Des négociations seront encore nécessaires pour sauver la paix au Burundi
Après des élections générales de 2010 boycottées par des partis d’opposition regroupés aujourd’hui au sein de l’Alliance des Démocrates pour le Changement au Burundi (ADC-Ikibiri), certains leaders politiques ont préféré regagner le maquis. Le plus en vue est Agathon Rwasa à la tête des rebelles des FNL. La conséquence est que l’insécurité devient grandissante dans la capitale Bujumbura où des assassinats inexpliqués deviennent monnaie courante.
Suite à cette insécurité, les députés du parti pour l’Union pour le Progrès National (UPRONA), qui participe au pouvoir avec le parti CNDD/FDD du président Pierre Nkurunziza, estiment dans un communiqué du 14 juin 2011, que l’armée étant mieux formée en « matière des droits de l’homme », elle devrait remplacer temporairement la police dans le maintien de l’ordre dans la capitale.
D’un autre côté, il ya une demande insistante des partis de l’ADC-Ikibira pour des négociations avec le pouvoir de Bujumbura, ce qui permettrait de voir comment ramener la paix et la concorde nationale.

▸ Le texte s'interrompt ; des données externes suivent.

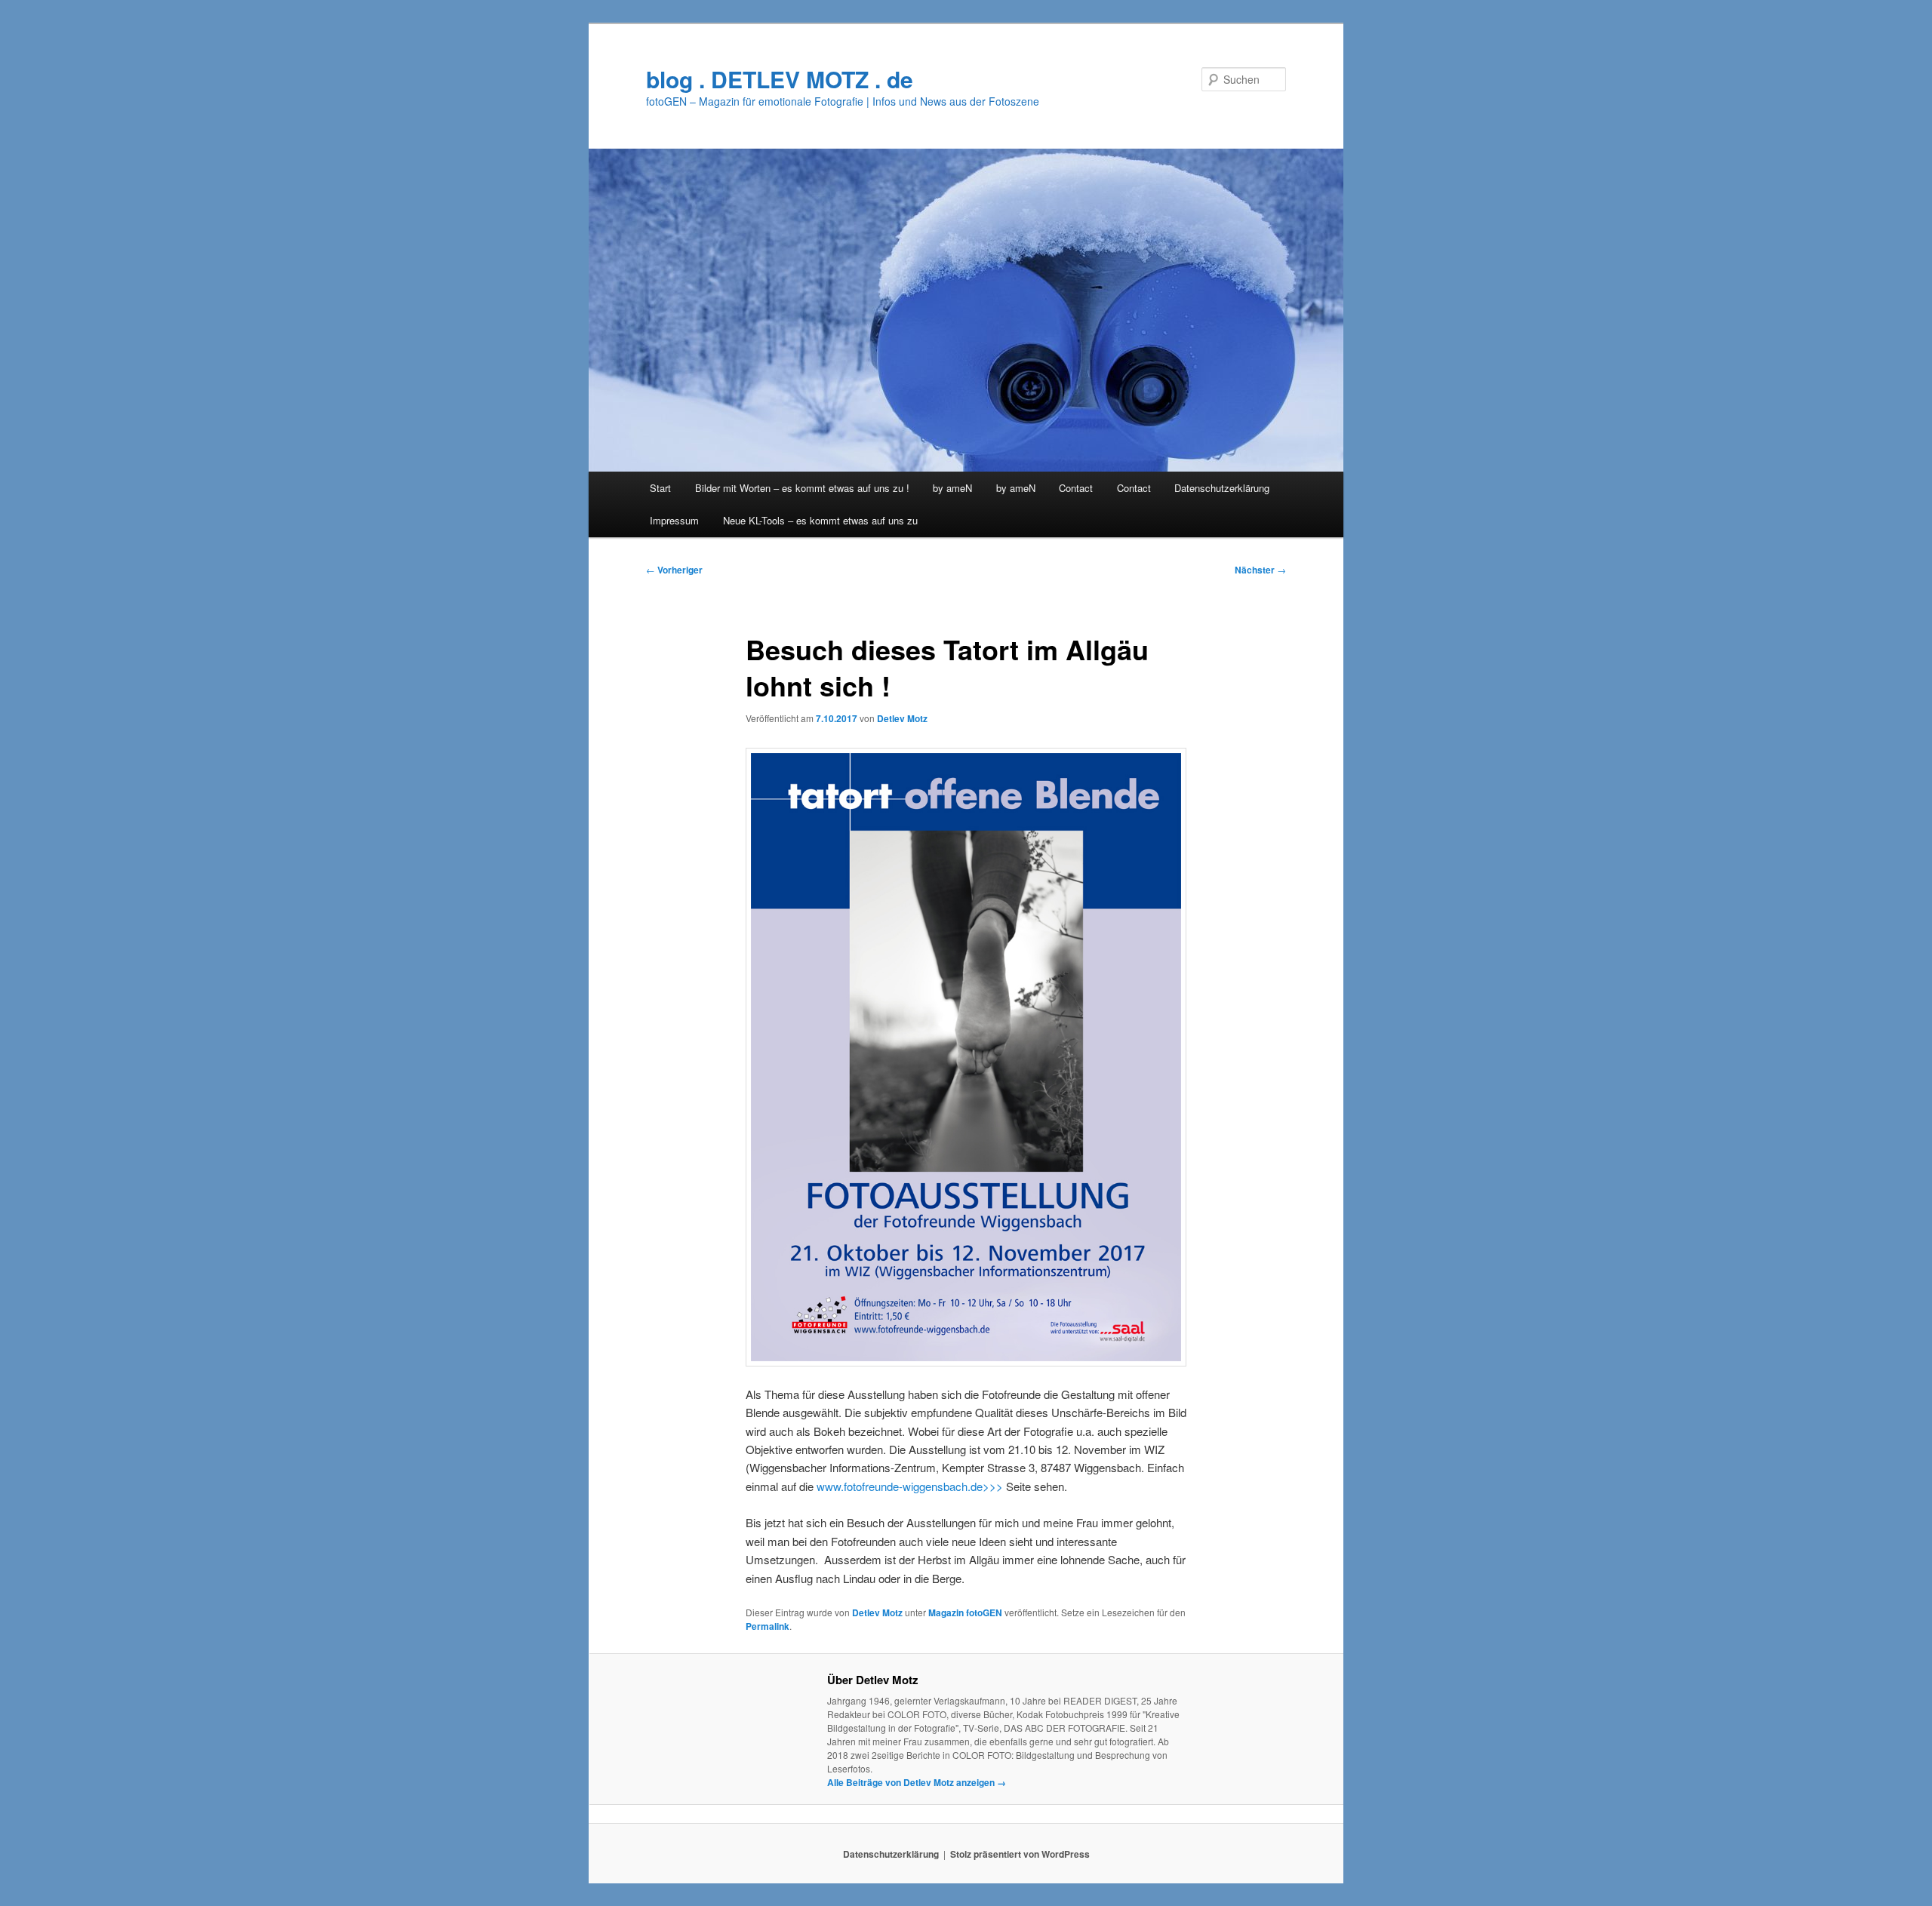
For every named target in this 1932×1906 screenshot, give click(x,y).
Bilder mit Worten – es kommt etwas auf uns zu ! (802, 488)
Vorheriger (674, 569)
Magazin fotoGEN (965, 1612)
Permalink (767, 1626)
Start (660, 488)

Le pouvoir leur a opposé un refus catégorique, estimant sa légitimité totale car issue des élections transparentes de 2010. Il demande à ces opposants d’attendre les élections prochaines de 2015 pour se représenter.
Echos d’Afrique a cherché à savoir le hic de cette situation au Burundi et a tendu son micro baladeur dans les milieux des intellectuels burundais de Bruxelles. Certains estiment que les accords de paix inter-burundais ont permis des avancées considérables, mais ils ont raté une belle occasion, celle de réformer l’armée de fond en comble. Naguère dominée par les Tutsi, cette armée n’a pas intégré les Hutu ayant gagné leurs galons au sortir du maquis. Il y a eu comme un rapprochement côte-à- côte de deux corps, sans véritable mélange. Les anciens restent avec leur code, leur langage, leur lexique ; les nouveaux venus restent quant à eux avec leurs habitudes du maquis. Il y a comme deux armées dans une armée. L’harmonisation de la conduite à tenir est nécessaire à toute organisation pour que ses membres puissent émettre sur une même longueur d’ondes. Devant cette sorte d’obstruction, les anciens rebelles se sont rués sur la police dans laquelle ils sont en grand nombre, certains ne sachant ni lire ni écrire selon le communiqué de l’UPRONA ci-haut cité. Qu’ils soient déniés de leur rôle d’assurer la sécurité quotidienne dans la capitale, il n’y a qu’un pas.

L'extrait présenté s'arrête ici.